Karabük geleceği ile ilgili konularda ne gibi bir düşünce içindedir?
İsterseniz konuya şöyle bir soru ile başlayalım.
Karabük büyüyecek mi yoksa küçülecek mi?
Eskiden böyle bir soruyla muhatap olsaydınız elbette gülüp geçerdiniz.
Ya şimdi…
Böyle bir soruya ilgisiz kalmak ne mümkündür.
Ağır sanayi kenti Karabük bugün için hak etmediği yerdedir.
Bu durumun nedeni nedir?
Bir çok kişi bu sorunun yanıtını değişen koşullara ayak uyduramama biçiminde veriyor.
Küreselleşme ihtiyaçları değiştirdi.
Karabük böyle bir ortamda formatını değiştiremedi.
Hep devletten bir şeyler bekledi.
Varsa yoksa devletin yatırım yapması düşüncesine bel bağladı.
……………………………………………………
Kendi iç dinamiklerini olumlu yönde harekete geçiremedi.

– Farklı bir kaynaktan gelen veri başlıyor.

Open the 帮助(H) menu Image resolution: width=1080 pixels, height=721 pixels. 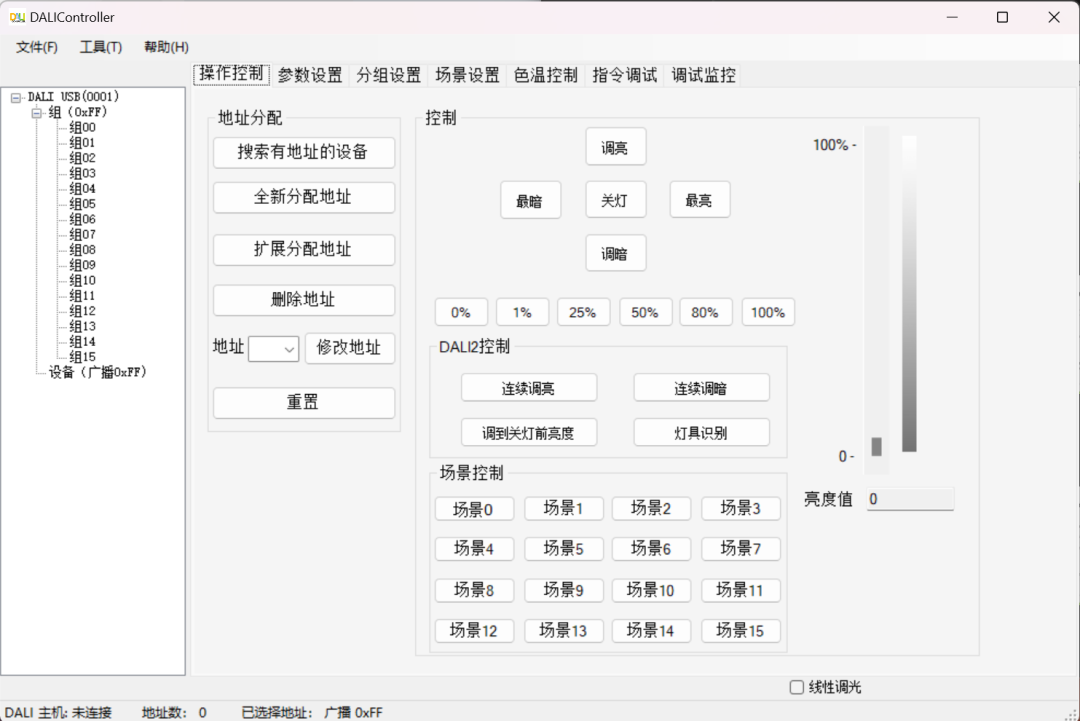coord(164,47)
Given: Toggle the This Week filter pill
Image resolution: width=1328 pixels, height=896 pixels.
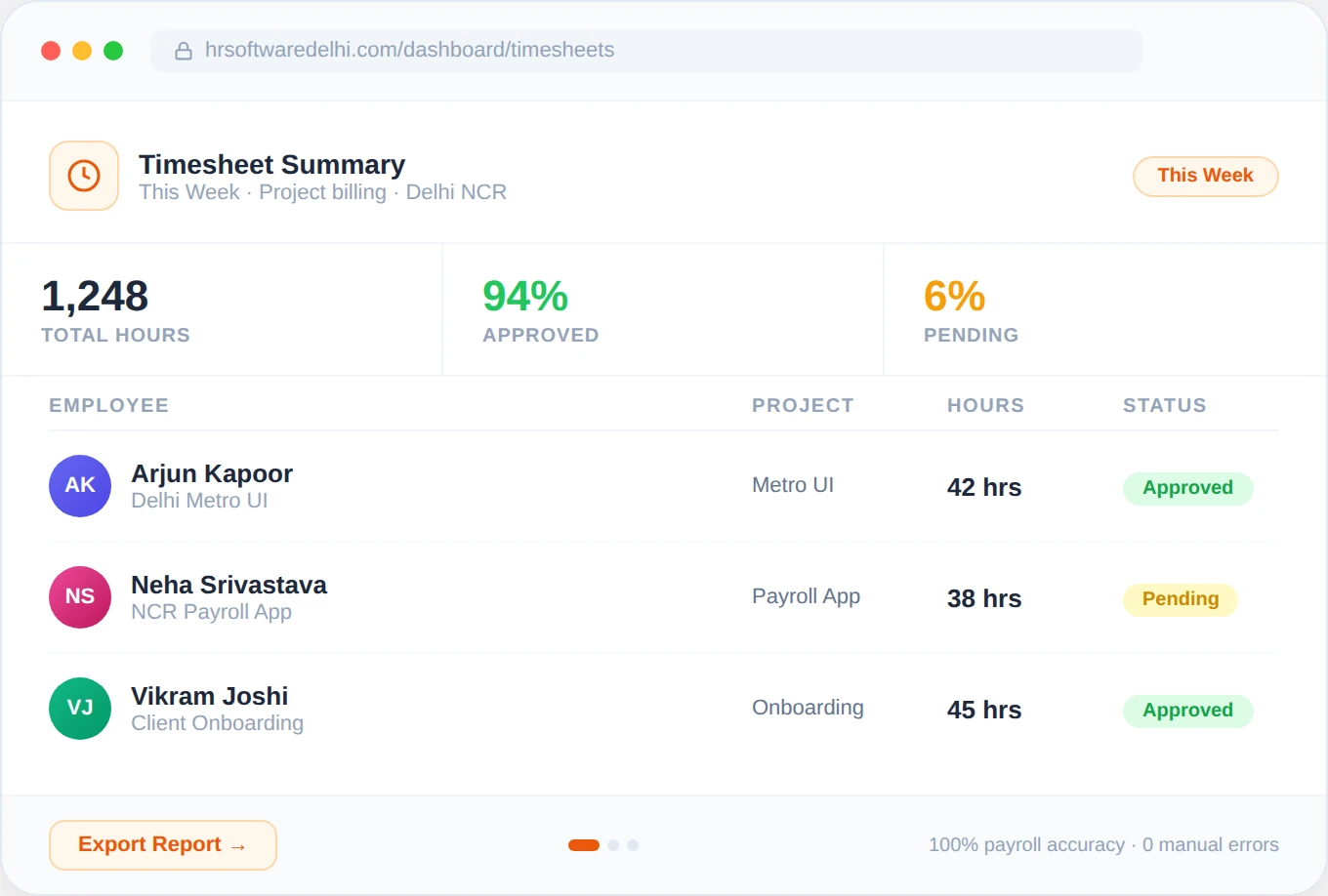Looking at the screenshot, I should (1205, 176).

Ve sermayesel birlik kuramadı.
Sadece bu kadar mı?
Elbette değil.
Aynı zamanda sermaye sahiplerinin kavgasına tanıklık etti.
İşte kente en büyük zarar veren durum bu olmuştur.

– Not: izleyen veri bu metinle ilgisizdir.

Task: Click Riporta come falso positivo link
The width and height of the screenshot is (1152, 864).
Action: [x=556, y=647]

Karabük,bir zamanların gözbebeği kent olmasına karşın birçok şansızlıkları olmuştur.
Türkiye’nin ilk ağır sanayi kenti olan Karabük’te 1960’lı yıllardan sonra başlı başına bir Teknoloji Üniversitesi kurulması gerekmez miydi?
Karabük’ün sahipleri ve yetkilileri hep devran böyle dönecek düşüncesiyle hareket ettiler.
Geleceği hiç düşünmediler.
Günlük politikaların peşinde koştular.
En çok da komünizm gelebilir düşüncesiyle soğuk savaş döneminin kurbanı oldular.
Tek tip siyasetin izleyicileri olarak kendi içlerinde kavgaya tutuştular.
Bu kavganın geçmişte Karabük’te en önemli temsilcileri Demokrat Karabük Gazetesi’ni çıkaran Demokrat Partili Fevzi Fırat ile yine aynı partiden Yeni Karabük gazetesinin patronu Tarık As olmuşlardır.
……………………………………………………………………
Rahmetli Tarık As ve rahmetli Fevzi Fırat her ikisi de Demokrat Parti Dönemi’nin 1950-1960 yılları arasında belediye başkanlığını da üstlenmiş kişileri idi.
Demokrat Partili olmalarına rağmen aralarında hiçbir zaman birlik beraberlik sağlayamamışlardır.
Kendi gazetelerinde karşılıklı olarak sürekli birbirlerini eleştirmişlerdir.
Düşünün bir kere…
Aynı partinin davası için mücadele vereceksiniz.
Ancak devreye koltuk girince birbirinizle uğraşacaksınız.
Bu taşra usulü siyaset bize ne kadar tanıdık geliyor değil mi?
Karabük’ün yazılmamış tarihi gizemlerle doludur.
Son dem de ne mi diyeceğiz.
Ben diyeceğimi dedim.
Bu işlerde her zaman son sözü millet söyler.